Monday, April 17, 2006

A Short Story

I wrote this day before yesterday.

The Corpse at the Top of the Mountain

When he had gone to the saint he’d been told there was a job for him, if he was up to it. It was to be a terrible job and it was to be his last. He had smirked at this. Here he was, the greatest adventurer in all the world being told that he was going to his death? Unlikely. And yet he had taken it. It was in the challenge. Many had tried and failed and this made it all the more important that he should succeed. Before he left though, the saint had said, “It will be your last task. You will know the time has come, when you find the corpse at your journey’s end.” And so it had begun.

It had taken him many years in travel alone. He found himself wading through swamps, crossing great deserts and sailing across the sea. He had borne it all without a hint of discomfort.

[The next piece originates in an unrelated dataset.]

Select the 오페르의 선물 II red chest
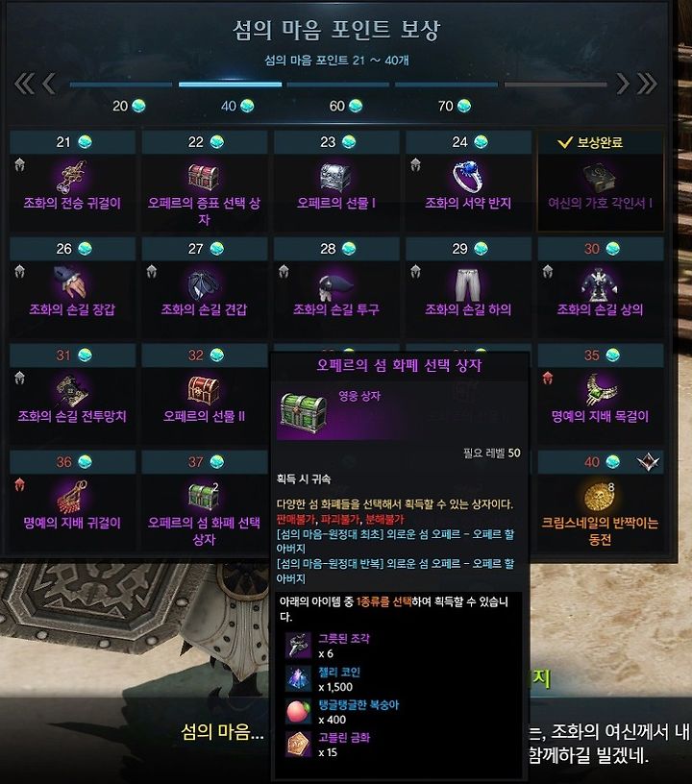Viewport: 692px width, 784px height. (204, 389)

Crossing the land beyond the sea was the real challenge. It was here that many a hero had fallen. Aside from the wild and ferocious animals, there were armies of native men-folk who were hostile and dangerous. These too he had managed to cross.

Then, after a month of travelling across the frozen wastes of the North, he had finally come to his destination. A single white mountain, a mountain sought not for any prize it contained, but for the simple glory of being there. All he had to do was to obtain some snow from the top or get a good view of the corpse and he was through. He could retire to drinking ale with his friends. The words of the saint had come back to his mind and he had laughed at them.

He had begun his journey upwards in spring, what seemed to be the time that the snow should melt. Safe or not, he did not know, but he knew his goal was well within his reach. Nothing could stop him now. He had come to a little village. Just a small settlement with walls of stone, halfway up the mountain side. He stopped there to look for some company before his final assault, and found the natives to be friendly. He had stopped in at the common hut for a drink and that’s where he had met her.

She seemed very simple at the start, having lived her whole life in this village; there should have been nothing special about her. But he soon found, in conversation, her heart to be filled with fire, a fire not unlike the one that had driven him so far. A mutual fire arose between them, and soon he was trapped, mission forgotten, in the village of snow. It is not often that one finds the exact turning point in one’s life, but for him, this was it.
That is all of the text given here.